■ Task description ■
Each entry, in full: reproduce it exactly.

■ Data section ■
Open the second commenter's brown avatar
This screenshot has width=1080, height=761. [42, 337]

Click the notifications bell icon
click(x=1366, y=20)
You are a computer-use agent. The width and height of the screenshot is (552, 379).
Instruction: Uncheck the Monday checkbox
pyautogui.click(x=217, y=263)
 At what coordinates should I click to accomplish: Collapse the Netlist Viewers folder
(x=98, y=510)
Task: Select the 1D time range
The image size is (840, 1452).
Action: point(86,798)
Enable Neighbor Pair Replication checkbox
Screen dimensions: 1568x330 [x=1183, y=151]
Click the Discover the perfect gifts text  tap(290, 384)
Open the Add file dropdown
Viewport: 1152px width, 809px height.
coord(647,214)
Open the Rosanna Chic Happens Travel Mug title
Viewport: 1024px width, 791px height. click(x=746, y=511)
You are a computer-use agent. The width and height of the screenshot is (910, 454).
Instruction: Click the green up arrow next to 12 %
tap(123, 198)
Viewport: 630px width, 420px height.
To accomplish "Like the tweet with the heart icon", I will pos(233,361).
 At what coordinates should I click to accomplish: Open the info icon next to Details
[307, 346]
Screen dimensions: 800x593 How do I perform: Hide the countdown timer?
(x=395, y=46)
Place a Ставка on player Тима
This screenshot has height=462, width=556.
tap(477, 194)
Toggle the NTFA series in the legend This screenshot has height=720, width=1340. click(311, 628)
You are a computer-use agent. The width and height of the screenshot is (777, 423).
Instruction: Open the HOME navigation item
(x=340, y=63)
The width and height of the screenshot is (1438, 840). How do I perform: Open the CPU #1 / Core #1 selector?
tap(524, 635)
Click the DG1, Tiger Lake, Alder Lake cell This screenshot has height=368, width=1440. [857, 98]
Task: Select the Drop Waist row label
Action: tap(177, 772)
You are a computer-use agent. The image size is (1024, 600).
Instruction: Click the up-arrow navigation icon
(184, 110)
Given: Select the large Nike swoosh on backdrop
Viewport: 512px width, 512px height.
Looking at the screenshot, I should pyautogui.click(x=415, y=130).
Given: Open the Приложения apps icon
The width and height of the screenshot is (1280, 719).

■ Task solution ■
Open the second commenter's brown avatar
This screenshot has width=1080, height=761. [42, 337]

Click the notifications bell icon
click(x=1366, y=20)
You are a computer-use agent. The width and height of the screenshot is (552, 379).
Instruction: Uncheck the Monday checkbox
pyautogui.click(x=217, y=263)
 At what coordinates should I click to accomplish: Collapse the Netlist Viewers folder
(x=98, y=510)
Task: Select the 1D time range
The image size is (840, 1452).
Action: point(86,798)
Enable Neighbor Pair Replication checkbox
Screen dimensions: 1568x330 [x=1183, y=151]
Click the Discover the perfect gifts text  tap(290, 384)
Open the Add file dropdown
Viewport: 1152px width, 809px height.
coord(647,214)
Open the Rosanna Chic Happens Travel Mug title
Viewport: 1024px width, 791px height. click(x=746, y=511)
You are a computer-use agent. The width and height of the screenshot is (910, 454).
Instruction: Click the green up arrow next to 12 %
tap(123, 198)
Viewport: 630px width, 420px height.
To accomplish "Like the tweet with the heart icon", I will pos(233,361).
 At what coordinates should I click to accomplish: Open the info icon next to Details
[307, 346]
Screen dimensions: 800x593 How do I perform: Hide the countdown timer?
(x=395, y=46)
Place a Ставка on player Тима
This screenshot has height=462, width=556.
tap(477, 194)
Toggle the NTFA series in the legend This screenshot has height=720, width=1340. click(311, 628)
You are a computer-use agent. The width and height of the screenshot is (777, 423).
Instruction: Open the HOME navigation item
(x=340, y=63)
The width and height of the screenshot is (1438, 840). How do I perform: Open the CPU #1 / Core #1 selector?
tap(524, 635)
Click the DG1, Tiger Lake, Alder Lake cell This screenshot has height=368, width=1440. [857, 98]
Task: Select the Drop Waist row label
Action: tap(177, 772)
You are a computer-use agent. The image size is (1024, 600).
Instruction: Click the up-arrow navigation icon
(184, 110)
Given: Select the large Nike swoosh on backdrop
Viewport: 512px width, 512px height.
Looking at the screenshot, I should pyautogui.click(x=415, y=130).
Given: Open the Приложения apps icon
The width and height of the screenshot is (1280, 719).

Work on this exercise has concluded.